*WORK ORDER*. Each entry should be duplicated verbatim; its pictures should not be.

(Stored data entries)

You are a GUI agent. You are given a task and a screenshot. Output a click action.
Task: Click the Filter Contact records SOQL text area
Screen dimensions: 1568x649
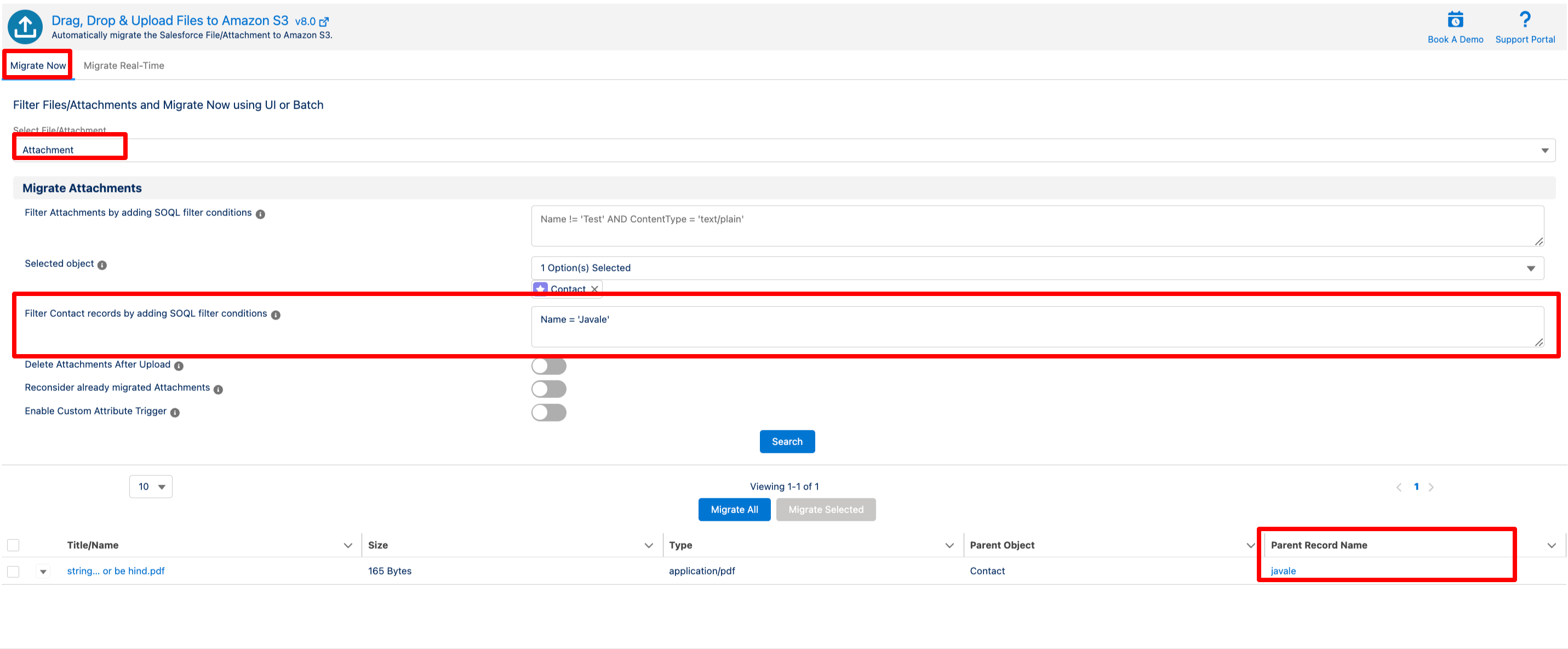1037,327
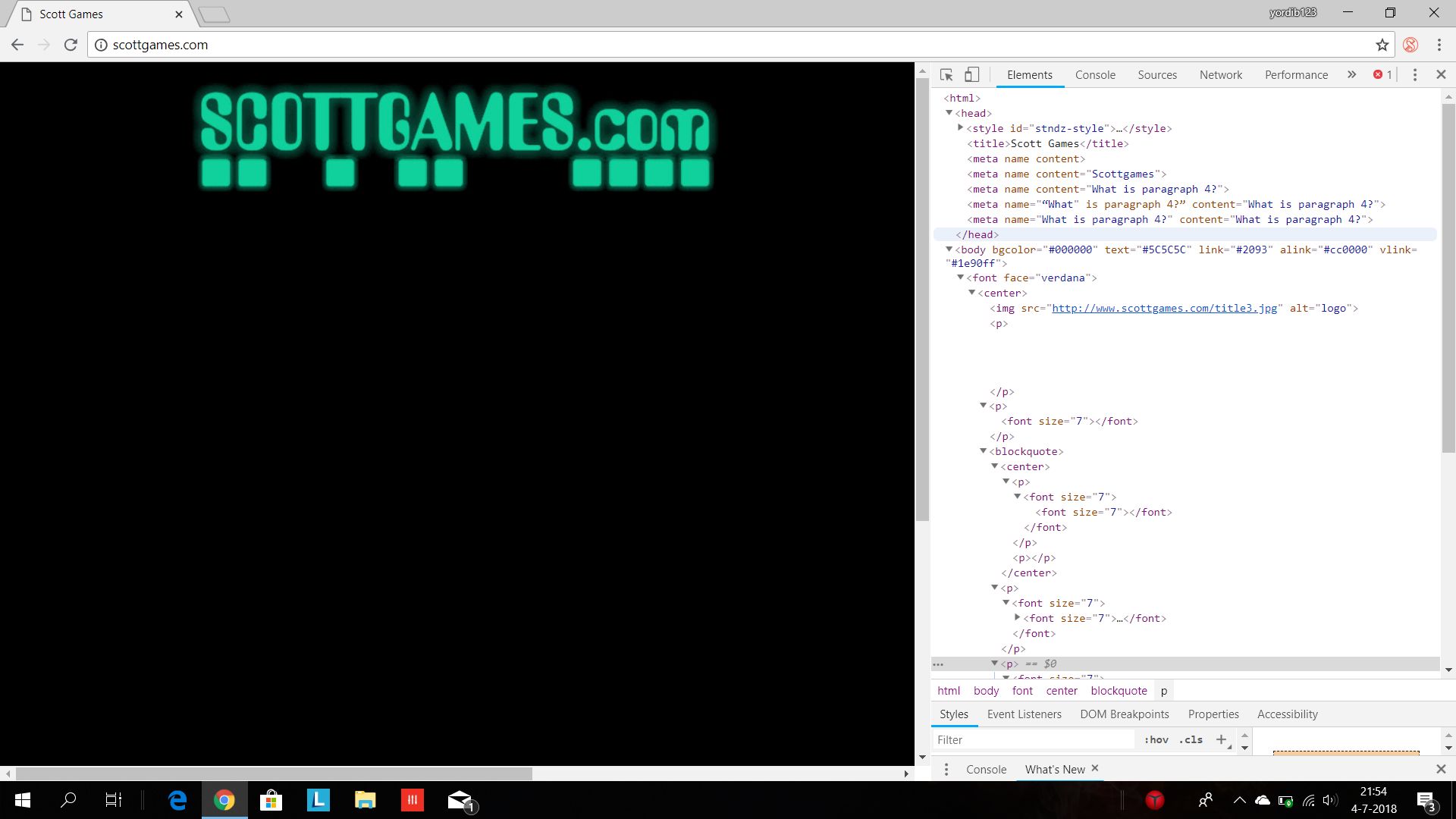
Task: Click the red error count indicator
Action: [1382, 74]
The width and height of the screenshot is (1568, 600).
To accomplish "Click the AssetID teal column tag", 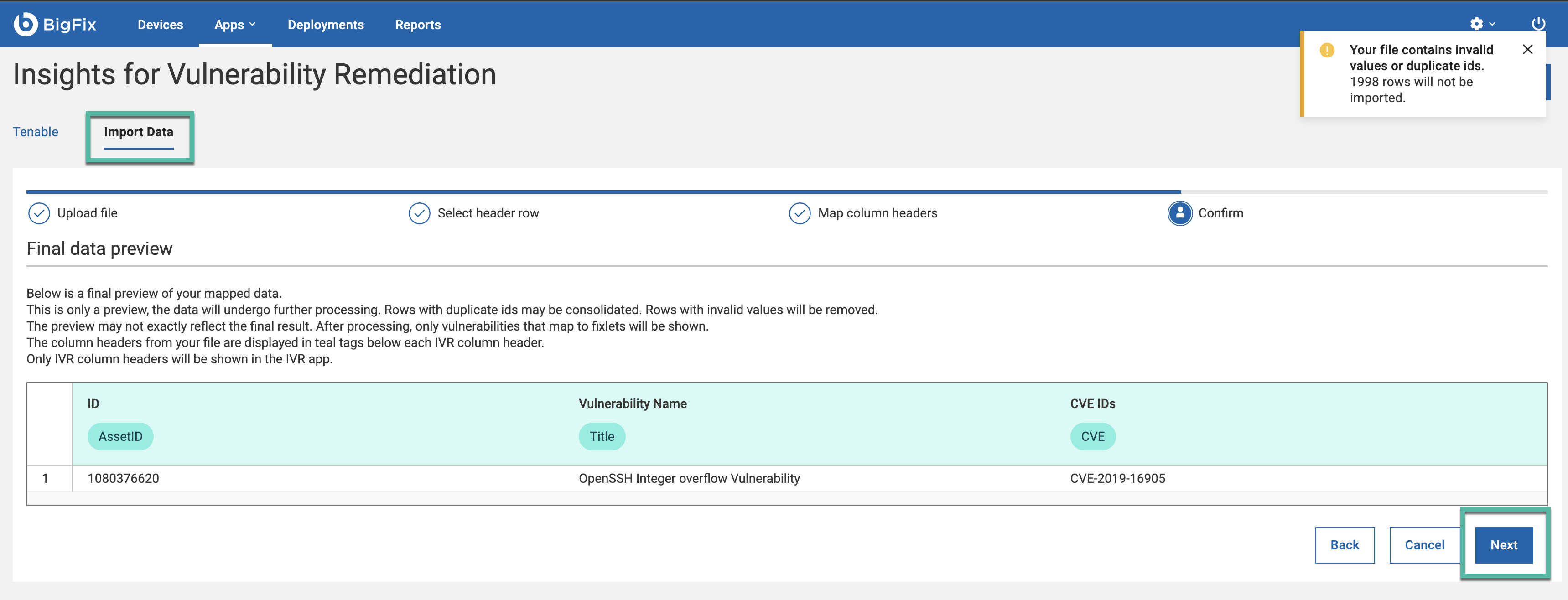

*ANSWER TO THE EXERCISE*.
You are a GUI agent. You are given a task and a screenshot. Output a click action.
Task: Click the Filter Contact records SOQL text area
Screen dimensions: 1568x649
1037,327
Task: Click the red error count indicator
Action: [1382, 74]
The width and height of the screenshot is (1568, 600).
To accomplish "Click the AssetID teal column tag", 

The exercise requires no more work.